Viernes 24 de marzo de 2006

Ahora, treinta años después de aquel 24 de marzo, la laboriosa desinformación mediática, el


victimismo y la intencionada ocultación de los crímenes terroristas presentan la realidad de tal
manera como si una secta sangrienta de militares de las tres armas, tal vez ebrios o drogados,
hubiera salido a matar jóvenes muy de su casa y de sus estudios.

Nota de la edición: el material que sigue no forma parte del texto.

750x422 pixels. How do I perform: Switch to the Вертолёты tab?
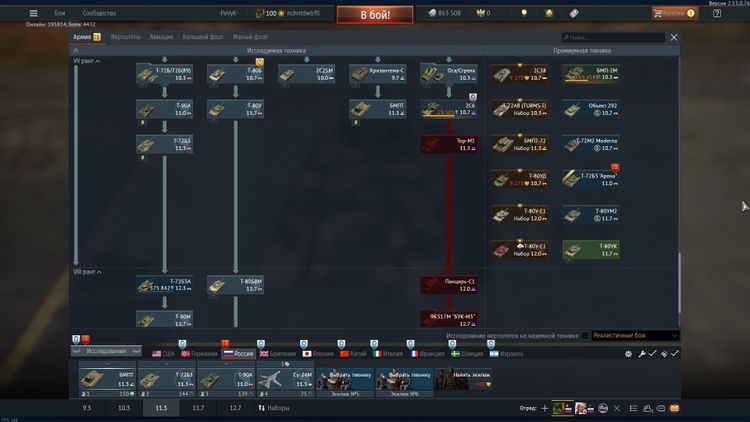(x=125, y=37)
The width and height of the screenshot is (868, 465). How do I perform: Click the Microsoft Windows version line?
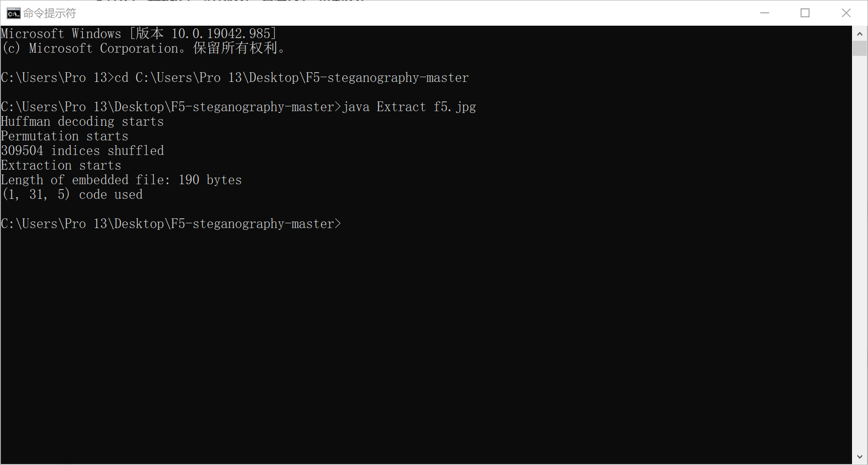(139, 34)
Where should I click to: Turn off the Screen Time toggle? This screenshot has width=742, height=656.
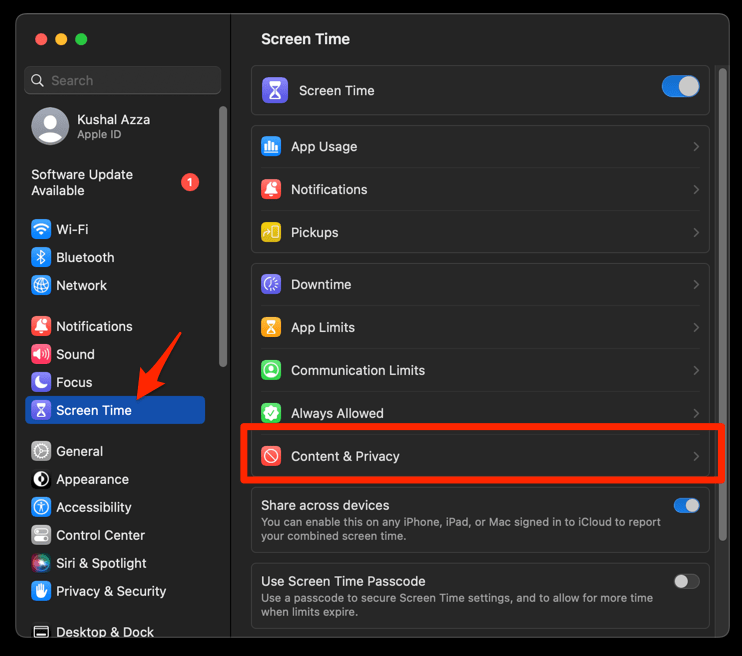(680, 87)
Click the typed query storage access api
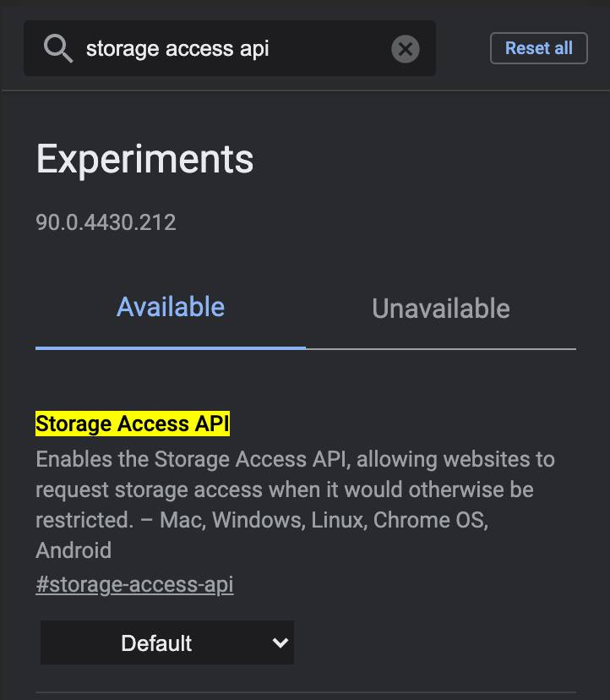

Algo tan monstruoso como el revés de aquel “Diario de la guerra del cerdo”, de Adolfo Bioy
Casares, en que los jóvenes salían a la caza de los viejos.
La realidad fue otra. El “principio de la muerte” estaba instalado en la Argentina desde 1970,
desde aquel asesinato-venganza del general Aramburu ejecutado por un grupo de jóvenes
peronistas, católicos militantes, que cedieron a la tentación de la “lucha armada” para impulsar el
retorno de Perón y desalojar a los militares que usurpaban el poder. De paso se vengaban de los
fusilamientos de 1956.
Habían optado por la vía del terrorismo y la prolongaron cuando ya el peronismo había ganado
las elecciones, con Cámpora, y aun después, con Perón en el poder, y con su viuda.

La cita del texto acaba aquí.